**Records to use**

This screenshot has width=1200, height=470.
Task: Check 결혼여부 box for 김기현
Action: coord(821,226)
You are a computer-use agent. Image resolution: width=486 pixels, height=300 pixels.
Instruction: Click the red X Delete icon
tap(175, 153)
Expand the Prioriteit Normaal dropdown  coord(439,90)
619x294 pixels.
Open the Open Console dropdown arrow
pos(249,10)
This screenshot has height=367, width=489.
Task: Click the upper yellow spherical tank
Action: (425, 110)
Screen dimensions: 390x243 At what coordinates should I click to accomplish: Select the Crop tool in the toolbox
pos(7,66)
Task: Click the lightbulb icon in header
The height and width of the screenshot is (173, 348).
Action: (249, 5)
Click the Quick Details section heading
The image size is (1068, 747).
---
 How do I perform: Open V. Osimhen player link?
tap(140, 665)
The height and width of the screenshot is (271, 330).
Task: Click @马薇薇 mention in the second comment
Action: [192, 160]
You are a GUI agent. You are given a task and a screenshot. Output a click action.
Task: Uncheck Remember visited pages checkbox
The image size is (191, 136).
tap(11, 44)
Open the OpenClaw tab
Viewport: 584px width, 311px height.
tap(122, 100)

**Directions**
Out of the records, collect only those lines that contain the string "pixels".

**Result**
You are a computer-use agent. Image resolution: width=486 pixels, height=300 pixels.
619x294 pixels.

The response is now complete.